Betting on the winner in golf can be tricky. So other punters like to make an Each Way bet. This is much like horse racing betting, when you back a horse to finish within the top three or four in a race. In golf, you can sometimes bet on a place up to 10 players back! The good thing about Each Way golf betting is that you widen your chances of winning the bet. But of course, the odds will not be as attractive.


For example: You bet $5 on Roger Sloan at 5/1 Each Way in the Canadian Open. He finishes third and you win your bet! Had Sloan won the title, your bet would have been split in half, so you win half on the title win and half on the place.


As mentioned above, you can also bet on the cut in golf — and this is an excellent way to follow the lesser-known players who you think will be good enough to make it into the final two rounds, but who won’t win the tournament.


Individual round betting is also popular in golf. This is when you bet on who will have the lead at the end of a certain round. This is called the ‘clubhouse lead’ and is very popular on the first day of tournaments. That’s because the lesser-known players with bigger odds could have a surprisingly strong opening round and take the clubhouse lead. Usually those players then fall away over the four days of the tournament.

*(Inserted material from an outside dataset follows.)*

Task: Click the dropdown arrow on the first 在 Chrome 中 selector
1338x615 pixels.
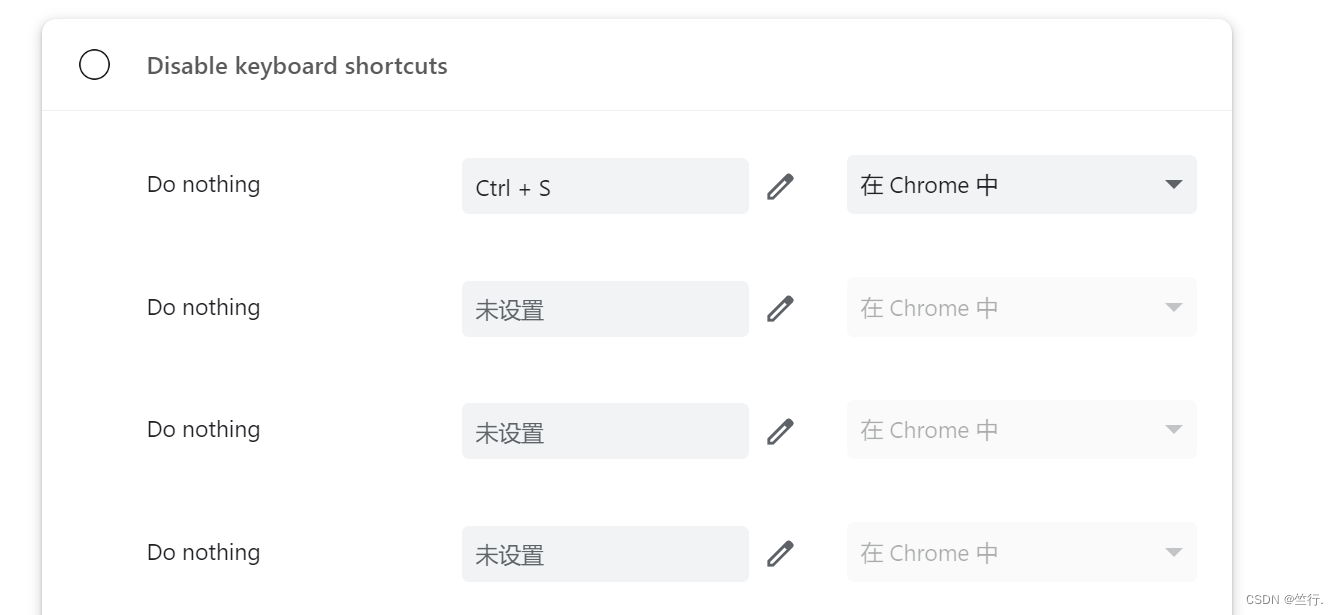Action: coord(1172,185)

And of course there are many season bets in golf that you can place throughout the year. There are four majors in golf, the Race to Dubai, the money-spinning Players Championship and the Ryder Cup. That’s a lot of tournaments for which you can back players to win at any time in the season.


Likewise, betting on player specials is a fun way of tracking a player throughout the season. You could, for example, back Matt Kuchar to win a major at some point in the year. That spreads your bets over four tournaments, rather than just the one!


Best tournaments to bet on in golf

The four majors are the most popular tournaments in golf and well worth betting on here before you look at smaller competitions. That’s because not only does Unibet offer more markets and interesting odds during the majors, but also there is plenty more coverage in the media. It means you can read up on the latest golf news and make more reasoned decisions on which players to bet on.


The four majors are: The Masters, PGA Championship, The US Open and The Open. They take place between April and July each year and attract the best golf players in the world.


There is also the Ryder Cup, which is staged once every two years. The Ryder Cup is a team game that pits players from the USA and Europe against each other. The tournament usually takes place towards the end of summer and is a battle to get to 14.5 points first. Players compete in tea tournaments — foursomes and fourballs — and earn a single point if they win their match. The last day of the Ryder Cup is a straight shootout between all 12 players, who pair off and battle one-on-one for points.


Bet on golf live 

It is also possible to bet on golf live and In Play here at Unibet. While some markets close at the start of tournaments, many others continue with fluctuating live odds throughout the four days of action. This means you can follow you bets and even Cash Out if you like, rather than waiting for the end of the hole, round or tournament!


We make sure we cover the biggest golf tournaments on the planet and provide the latest In Play odds, so you can make the best decisions at the correct time.


In Play betting is also great for when you’re on the go. Here at Unibet you can bet on your smartphone or tablet, so there’s no need to be tied to a home computer!